TrustCon was last week, bringing together over 1,000 trust & safety professionals. The legendary journalist Casey Newton of Platformer was there, and wrote a critical piece about industry leaders remaining silent in the face of retrenchment and political attacks. He got a ton of feedback and wrote a thoughtful follow-up. I want to touch on two points that I haven’t seen mentioned yet.

Companies were reactive, not idealistic.

Newton hails a lost era when companies made idealistic commitments like Google’s responsible AI principles and the Meta Oversight Board. This gives the big tech companies more credit than they deserve. These initiatives were well-intentioned, but they were reactions to bad press, not deeply held beliefs.
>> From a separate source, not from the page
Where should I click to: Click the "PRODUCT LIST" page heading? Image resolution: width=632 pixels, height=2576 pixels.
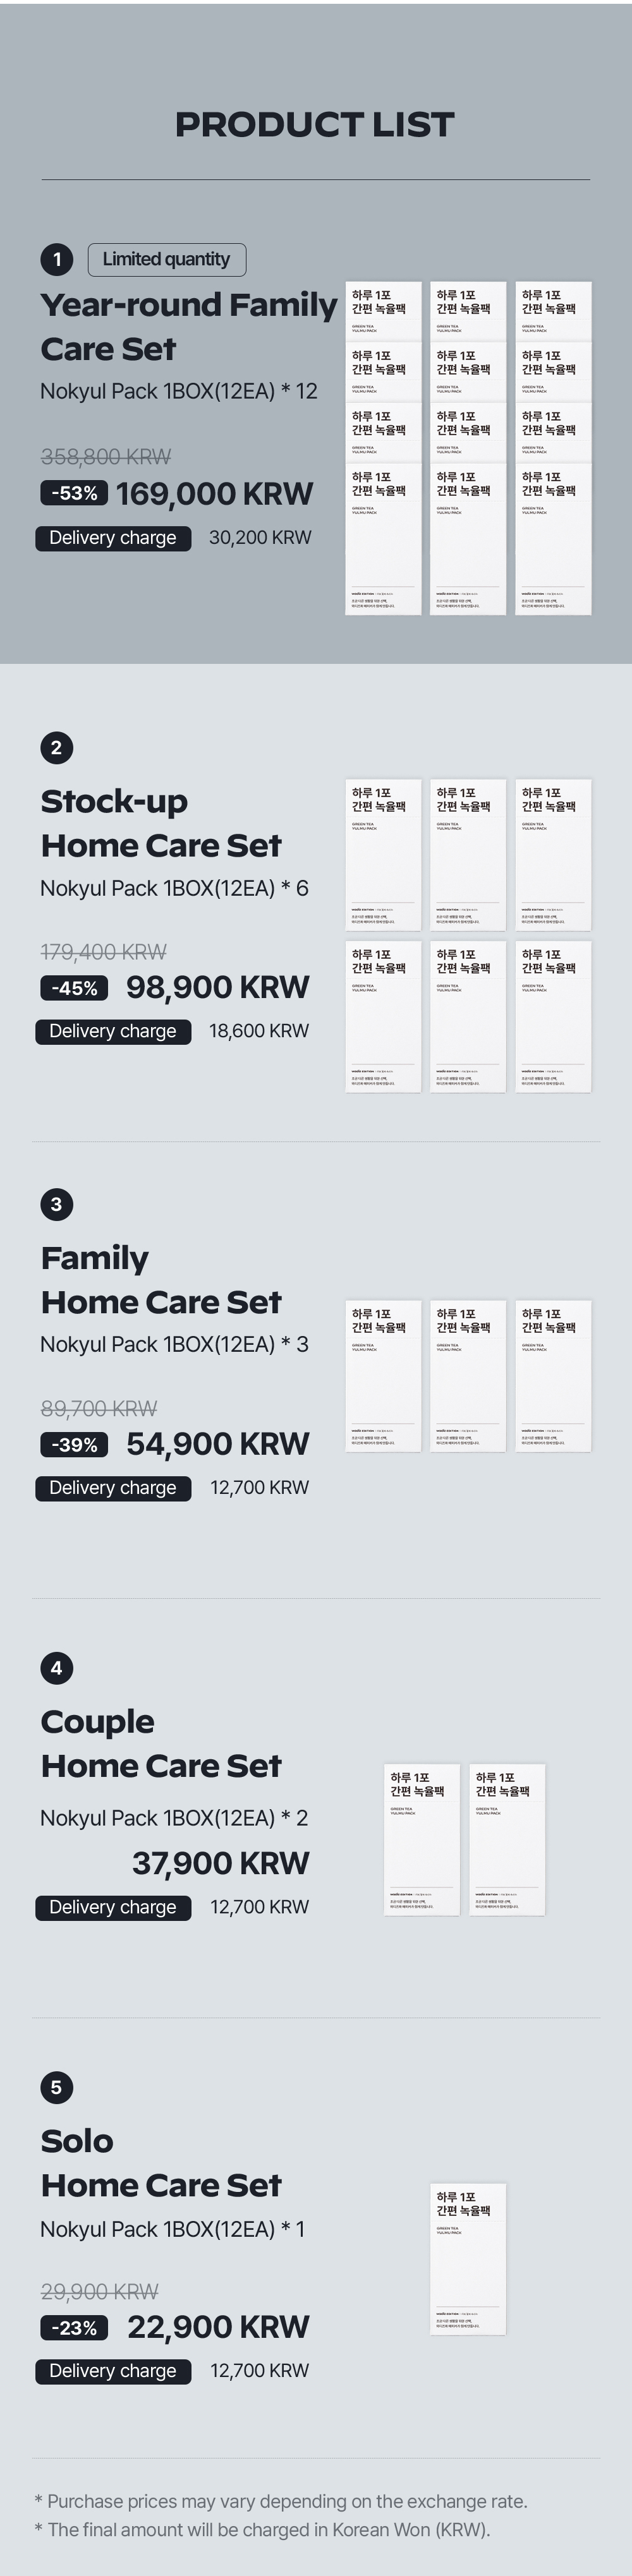315,124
I’ve been in the room when senior Google executives have debated how to respond to bad PR cycles. Details of how Meta handled similar situations can be found in tell-alls like Broken Code by Jeff Horwitz and Careless People by Sarah Wynn-Williams. Soul-searching is rarely on the menu. The default focus is deciding on a plan to mollify critics with the least possible disruption to the company’s core strategy.

Mark Zuckerberg announced the Oversight Board in November 2018, only after the Cambridge Analytica scandal broke that March. Google announced its responsible AI principles in June 2018, only after widespread employee protests that April over the company’s involvement in Project Maven, a Pentagon initiative to use AI to analyze military drone imagery.
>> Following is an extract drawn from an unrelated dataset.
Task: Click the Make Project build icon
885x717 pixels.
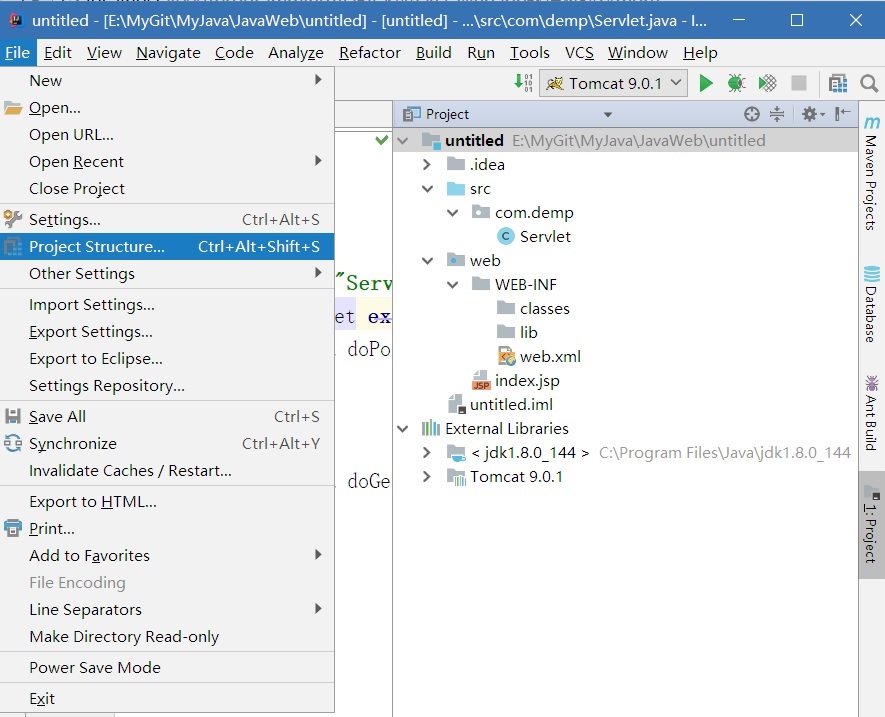Action: [523, 83]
In Google’s case, this was a delay more than a change of course. Google kept finding ways to work with the Pentagon, and this February, Google finally removed its reference to avoiding applications “likely to cause harm” in favor of “support[ing] national security.”
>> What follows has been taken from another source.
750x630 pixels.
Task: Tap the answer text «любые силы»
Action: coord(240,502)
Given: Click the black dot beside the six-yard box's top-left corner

Why hasn’t there been a new walkout in 2025? Because the loudest people are all gone. Two leaders of the internal protests against Maven, Liz Fong-Jones and Meredith Whittaker, left Google in 2019. Timnit Gebru and Margaret Mitchell, co-leads of the Ethical Artificial Intelligence Team, left in late 2020 and early 2021. Mitchell was the only one of the four explicitly fired, but all reported internal pressure to abandon their advocacy.

“Trust and Safety” is actually three loosely-related problems in a PR-designed trenchcoat. 

Newton writes about “trust and safety” as one thing. It’s actually a bunch of separate projects, many of which are essential, and some of which have advanced dramatically recently even as other pieces have been retrenching. This tendency to talk about the whole field either making progress or backsliding as a single unit isn’t Newton’s fault, because tech company PR has been telling journalists and the public an oversimplified story for years.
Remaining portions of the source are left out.